◆ ABOUT THIS TASK: From the first record to the last, write out each one exactly.

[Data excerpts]
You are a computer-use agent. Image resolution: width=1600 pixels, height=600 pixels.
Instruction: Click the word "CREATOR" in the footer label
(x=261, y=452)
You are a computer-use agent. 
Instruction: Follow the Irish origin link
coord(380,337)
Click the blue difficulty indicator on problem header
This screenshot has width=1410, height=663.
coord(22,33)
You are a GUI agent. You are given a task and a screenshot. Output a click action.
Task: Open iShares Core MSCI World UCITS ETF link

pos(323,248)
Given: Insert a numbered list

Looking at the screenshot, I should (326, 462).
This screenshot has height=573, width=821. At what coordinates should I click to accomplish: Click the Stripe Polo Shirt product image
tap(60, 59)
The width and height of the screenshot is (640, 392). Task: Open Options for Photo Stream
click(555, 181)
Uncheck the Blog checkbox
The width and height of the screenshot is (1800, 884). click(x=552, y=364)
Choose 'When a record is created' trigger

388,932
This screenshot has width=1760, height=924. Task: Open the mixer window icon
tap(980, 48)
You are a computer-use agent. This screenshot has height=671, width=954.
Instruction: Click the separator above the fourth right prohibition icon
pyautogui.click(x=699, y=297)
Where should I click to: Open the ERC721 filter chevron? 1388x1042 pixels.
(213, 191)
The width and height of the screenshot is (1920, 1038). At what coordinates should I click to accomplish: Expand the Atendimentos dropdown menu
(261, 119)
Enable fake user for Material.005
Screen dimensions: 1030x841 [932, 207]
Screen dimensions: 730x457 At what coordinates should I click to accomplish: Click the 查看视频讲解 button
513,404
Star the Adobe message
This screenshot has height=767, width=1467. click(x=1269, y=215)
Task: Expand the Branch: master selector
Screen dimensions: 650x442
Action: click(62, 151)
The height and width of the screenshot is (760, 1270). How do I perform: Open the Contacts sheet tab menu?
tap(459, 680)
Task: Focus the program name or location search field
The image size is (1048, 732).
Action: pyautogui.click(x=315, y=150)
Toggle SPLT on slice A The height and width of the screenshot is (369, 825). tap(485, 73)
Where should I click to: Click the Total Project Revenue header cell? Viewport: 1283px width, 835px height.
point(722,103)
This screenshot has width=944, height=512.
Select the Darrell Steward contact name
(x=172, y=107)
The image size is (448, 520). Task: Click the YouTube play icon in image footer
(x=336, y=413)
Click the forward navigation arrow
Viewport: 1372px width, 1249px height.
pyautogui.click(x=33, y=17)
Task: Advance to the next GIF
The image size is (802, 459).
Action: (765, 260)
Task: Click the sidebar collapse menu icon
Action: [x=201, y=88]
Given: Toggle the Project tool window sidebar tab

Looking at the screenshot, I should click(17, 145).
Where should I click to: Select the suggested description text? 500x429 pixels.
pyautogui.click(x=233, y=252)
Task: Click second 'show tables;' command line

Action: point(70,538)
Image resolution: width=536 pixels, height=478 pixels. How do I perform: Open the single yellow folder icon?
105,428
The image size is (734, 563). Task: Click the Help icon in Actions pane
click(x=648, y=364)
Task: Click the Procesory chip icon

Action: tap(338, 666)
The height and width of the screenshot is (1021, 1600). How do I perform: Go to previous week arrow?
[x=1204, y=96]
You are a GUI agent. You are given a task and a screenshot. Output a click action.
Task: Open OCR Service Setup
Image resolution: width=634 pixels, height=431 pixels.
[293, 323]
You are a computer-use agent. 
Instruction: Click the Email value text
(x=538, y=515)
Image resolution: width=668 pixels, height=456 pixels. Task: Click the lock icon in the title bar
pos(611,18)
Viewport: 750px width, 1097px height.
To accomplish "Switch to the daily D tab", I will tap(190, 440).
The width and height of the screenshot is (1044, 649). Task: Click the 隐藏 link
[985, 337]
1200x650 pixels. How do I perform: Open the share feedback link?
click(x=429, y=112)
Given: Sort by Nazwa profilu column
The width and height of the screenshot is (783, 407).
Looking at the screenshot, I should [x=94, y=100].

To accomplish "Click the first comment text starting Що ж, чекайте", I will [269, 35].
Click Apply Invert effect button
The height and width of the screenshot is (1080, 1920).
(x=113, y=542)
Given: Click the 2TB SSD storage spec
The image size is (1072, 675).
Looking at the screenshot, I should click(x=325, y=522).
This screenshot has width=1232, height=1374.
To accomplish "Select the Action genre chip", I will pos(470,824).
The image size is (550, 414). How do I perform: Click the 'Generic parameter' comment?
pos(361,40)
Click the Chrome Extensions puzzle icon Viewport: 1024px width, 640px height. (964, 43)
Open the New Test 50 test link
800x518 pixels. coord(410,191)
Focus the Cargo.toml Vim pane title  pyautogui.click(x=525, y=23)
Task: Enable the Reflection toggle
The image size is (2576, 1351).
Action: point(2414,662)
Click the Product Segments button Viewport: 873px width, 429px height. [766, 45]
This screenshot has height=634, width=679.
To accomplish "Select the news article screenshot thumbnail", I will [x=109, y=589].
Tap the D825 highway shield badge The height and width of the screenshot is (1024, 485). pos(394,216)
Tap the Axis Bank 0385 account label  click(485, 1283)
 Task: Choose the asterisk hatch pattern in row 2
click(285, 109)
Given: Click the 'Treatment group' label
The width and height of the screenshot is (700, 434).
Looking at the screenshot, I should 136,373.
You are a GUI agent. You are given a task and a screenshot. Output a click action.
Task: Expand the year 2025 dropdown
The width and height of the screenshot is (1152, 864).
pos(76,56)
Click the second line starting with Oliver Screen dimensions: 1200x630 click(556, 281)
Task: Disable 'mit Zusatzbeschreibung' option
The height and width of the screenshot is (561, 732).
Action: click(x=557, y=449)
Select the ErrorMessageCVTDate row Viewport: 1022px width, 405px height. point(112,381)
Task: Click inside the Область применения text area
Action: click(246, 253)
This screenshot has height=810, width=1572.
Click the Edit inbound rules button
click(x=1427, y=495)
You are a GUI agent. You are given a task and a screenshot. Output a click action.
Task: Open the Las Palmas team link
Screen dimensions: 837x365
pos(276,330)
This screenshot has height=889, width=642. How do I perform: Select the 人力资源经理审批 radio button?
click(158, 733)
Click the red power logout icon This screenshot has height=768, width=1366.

◆ SOLUTION:
You are a computer-use agent. Image resolution: width=1600 pixels, height=600 pixels.
Instruction: Click the word "CREATOR" in the footer label
(x=261, y=452)
You are a computer-use agent. 
Instruction: Follow the Irish origin link
coord(380,337)
Click the blue difficulty indicator on problem header
This screenshot has width=1410, height=663.
coord(22,33)
You are a GUI agent. You are given a task and a screenshot. Output a click action.
Task: Open iShares Core MSCI World UCITS ETF link

pos(323,248)
Given: Insert a numbered list

Looking at the screenshot, I should (326, 462).
This screenshot has height=573, width=821. At what coordinates should I click to accomplish: Click the Stripe Polo Shirt product image
tap(60, 59)
The width and height of the screenshot is (640, 392). Task: Open Options for Photo Stream
click(555, 181)
Uncheck the Blog checkbox
The width and height of the screenshot is (1800, 884). click(x=552, y=364)
Choose 'When a record is created' trigger

388,932
This screenshot has width=1760, height=924. Task: Open the mixer window icon
tap(980, 48)
You are a computer-use agent. This screenshot has height=671, width=954.
Instruction: Click the separator above the fourth right prohibition icon
pyautogui.click(x=699, y=297)
Where should I click to: Open the ERC721 filter chevron? 1388x1042 pixels.
(213, 191)
The width and height of the screenshot is (1920, 1038). At what coordinates should I click to accomplish: Expand the Atendimentos dropdown menu
(261, 119)
Enable fake user for Material.005
Screen dimensions: 1030x841 [932, 207]
Screen dimensions: 730x457 At what coordinates should I click to accomplish: Click the 查看视频讲解 button
513,404
Star the Adobe message
This screenshot has height=767, width=1467. click(x=1269, y=215)
Task: Expand the Branch: master selector
Screen dimensions: 650x442
Action: click(62, 151)
The height and width of the screenshot is (760, 1270). How do I perform: Open the Contacts sheet tab menu?
tap(459, 680)
Task: Focus the program name or location search field
The image size is (1048, 732).
Action: pyautogui.click(x=315, y=150)
Toggle SPLT on slice A The height and width of the screenshot is (369, 825). tap(485, 73)
Where should I click to: Click the Total Project Revenue header cell? Viewport: 1283px width, 835px height.
point(722,103)
This screenshot has width=944, height=512.
Select the Darrell Steward contact name
(x=172, y=107)
The image size is (448, 520). Task: Click the YouTube play icon in image footer
(x=336, y=413)
Click the forward navigation arrow
Viewport: 1372px width, 1249px height.
pyautogui.click(x=33, y=17)
Task: Advance to the next GIF
The image size is (802, 459).
Action: (765, 260)
Task: Click the sidebar collapse menu icon
Action: [x=201, y=88]
Given: Toggle the Project tool window sidebar tab

Looking at the screenshot, I should click(17, 145).
Where should I click to: Select the suggested description text? 500x429 pixels.
pyautogui.click(x=233, y=252)
Task: Click second 'show tables;' command line

Action: point(70,538)
Image resolution: width=536 pixels, height=478 pixels. How do I perform: Open the single yellow folder icon?
105,428
The image size is (734, 563). Task: Click the Help icon in Actions pane
click(x=648, y=364)
Task: Click the Procesory chip icon

Action: tap(338, 666)
The height and width of the screenshot is (1021, 1600). How do I perform: Go to previous week arrow?
[x=1204, y=96]
You are a GUI agent. You are given a task and a screenshot. Output a click action.
Task: Open OCR Service Setup
Image resolution: width=634 pixels, height=431 pixels.
[293, 323]
You are a computer-use agent. 
Instruction: Click the Email value text
(x=538, y=515)
Image resolution: width=668 pixels, height=456 pixels. Task: Click the lock icon in the title bar
pos(611,18)
Viewport: 750px width, 1097px height.
To accomplish "Switch to the daily D tab", I will tap(190, 440).
The width and height of the screenshot is (1044, 649). Task: Click the 隐藏 link
[985, 337]
1200x650 pixels. How do I perform: Open the share feedback link?
click(x=429, y=112)
Given: Sort by Nazwa profilu column
The width and height of the screenshot is (783, 407).
Looking at the screenshot, I should [x=94, y=100].

To accomplish "Click the first comment text starting Що ж, чекайте", I will [269, 35].
Click Apply Invert effect button
The height and width of the screenshot is (1080, 1920).
(x=113, y=542)
Given: Click the 2TB SSD storage spec
The image size is (1072, 675).
Looking at the screenshot, I should click(x=325, y=522).
This screenshot has width=1232, height=1374.
To accomplish "Select the Action genre chip", I will pos(470,824).
The image size is (550, 414). How do I perform: Click the 'Generic parameter' comment?
pos(361,40)
Click the Chrome Extensions puzzle icon Viewport: 1024px width, 640px height. (964, 43)
Open the New Test 50 test link
800x518 pixels. coord(410,191)
Focus the Cargo.toml Vim pane title  pyautogui.click(x=525, y=23)
Task: Enable the Reflection toggle
The image size is (2576, 1351).
Action: point(2414,662)
Click the Product Segments button Viewport: 873px width, 429px height. [766, 45]
This screenshot has height=634, width=679.
To accomplish "Select the news article screenshot thumbnail", I will [x=109, y=589].
Tap the D825 highway shield badge The height and width of the screenshot is (1024, 485). pos(394,216)
Tap the Axis Bank 0385 account label  click(485, 1283)
 Task: Choose the asterisk hatch pattern in row 2
click(285, 109)
Given: Click the 'Treatment group' label
The width and height of the screenshot is (700, 434).
Looking at the screenshot, I should 136,373.
You are a GUI agent. You are given a task and a screenshot. Output a click action.
Task: Expand the year 2025 dropdown
The width and height of the screenshot is (1152, 864).
pos(76,56)
Click the second line starting with Oliver Screen dimensions: 1200x630 click(556, 281)
Task: Disable 'mit Zusatzbeschreibung' option
The height and width of the screenshot is (561, 732).
Action: click(x=557, y=449)
Select the ErrorMessageCVTDate row Viewport: 1022px width, 405px height. point(112,381)
Task: Click inside the Область применения text area
Action: click(246, 253)
This screenshot has height=810, width=1572.
Click the Edit inbound rules button
click(x=1427, y=495)
You are a GUI agent. You are given a task and a screenshot. Output a click action.
Task: Open the Las Palmas team link
Screen dimensions: 837x365
pos(276,330)
This screenshot has height=889, width=642. How do I perform: Select the 人力资源经理审批 radio button?
click(158, 733)
Click the red power logout icon This screenshot has height=768, width=1366.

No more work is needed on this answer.